The mass of a non-volatile solute of molar mass$40\mathrm{g}/\mathrm{mol}$ that should be dissolved in $114\mathrm{g}$ of octane to lower its vapour pressure by $20\%$ is:

Answer 1

Step 1: The mole fraction of non-volatile solute decreases proportionally to the relative decrease in vapour pressure.

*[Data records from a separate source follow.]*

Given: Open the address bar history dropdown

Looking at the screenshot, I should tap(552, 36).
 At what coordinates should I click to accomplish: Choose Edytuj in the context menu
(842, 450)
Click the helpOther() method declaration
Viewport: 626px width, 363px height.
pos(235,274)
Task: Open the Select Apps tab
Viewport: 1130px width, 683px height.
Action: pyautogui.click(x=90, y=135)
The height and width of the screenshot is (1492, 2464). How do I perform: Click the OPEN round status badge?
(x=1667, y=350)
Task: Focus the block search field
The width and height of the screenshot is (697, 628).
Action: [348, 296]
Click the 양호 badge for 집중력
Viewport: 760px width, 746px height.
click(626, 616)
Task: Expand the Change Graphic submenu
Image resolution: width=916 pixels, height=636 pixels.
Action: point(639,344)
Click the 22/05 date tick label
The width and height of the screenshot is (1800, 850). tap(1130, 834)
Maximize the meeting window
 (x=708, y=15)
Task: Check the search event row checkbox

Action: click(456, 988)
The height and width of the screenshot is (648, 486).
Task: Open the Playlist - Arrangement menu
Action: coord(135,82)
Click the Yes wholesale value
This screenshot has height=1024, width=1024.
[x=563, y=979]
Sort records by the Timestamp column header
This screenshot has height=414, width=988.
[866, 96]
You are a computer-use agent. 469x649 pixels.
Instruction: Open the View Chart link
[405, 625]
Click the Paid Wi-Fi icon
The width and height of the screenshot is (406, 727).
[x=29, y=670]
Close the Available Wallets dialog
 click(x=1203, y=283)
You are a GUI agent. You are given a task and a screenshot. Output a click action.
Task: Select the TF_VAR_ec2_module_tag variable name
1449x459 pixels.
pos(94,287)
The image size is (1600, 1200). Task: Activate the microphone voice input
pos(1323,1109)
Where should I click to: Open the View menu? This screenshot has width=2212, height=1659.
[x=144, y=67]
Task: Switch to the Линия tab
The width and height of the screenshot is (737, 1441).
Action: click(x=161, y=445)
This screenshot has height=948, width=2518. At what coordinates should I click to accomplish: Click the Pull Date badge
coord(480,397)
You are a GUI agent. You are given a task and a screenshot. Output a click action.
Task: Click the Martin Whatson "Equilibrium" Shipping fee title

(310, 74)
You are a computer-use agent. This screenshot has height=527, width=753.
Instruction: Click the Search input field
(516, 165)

• Let w g of the non-volatile solute is used. Its molar mass is $40\mathrm{g}{\mathrm{mol}}^{-1}$
• The number of moles of non-volatile solute $=\frac{\mathrm{w}}{40}=0.025\mathrm{w}$
• $114\mathrm{g}$ of octane (molar mass $114\mathrm{g}{\mathrm{mol}}^{-1}$) corresponds to$\frac{114}{114}=1\mathrm{mole}$

Step 2: Applying formulae for mole fraction of non-volatile solute

• The mole fraction of non-volatile solute is =$\frac{1+0.025\mathrm{w}}{0.025\mathrm{w}}$
• The mole fraction of the nonvolatile solute decreases proportionally to the relative decrease in vapor pressure.
• $\frac{\mathrm{P}°-\mathrm{P}}{\mathrm{P}°}={\mathrm{X}}_{\mathrm{B}}$
• $$\begin{gathered} 100(0.025\mathrm{w})=20(1+0.025\mathrm{w}) \\ 2.5\mathrm{w}=20+0.50\mathrm{w} \\ 2\mathrm{w}=20 \\ \mathrm{w}=10\mathrm{g} \end{gathered}$$

The mass of a non-volatile solute of molar mass $40\mathrm{g}{\mathrm{mol}}^{-1}$ that should be dissolved in $114\mathrm{g}$ of octane to lower its vapor pressure by $20\%$ is $10\mathrm{g}$.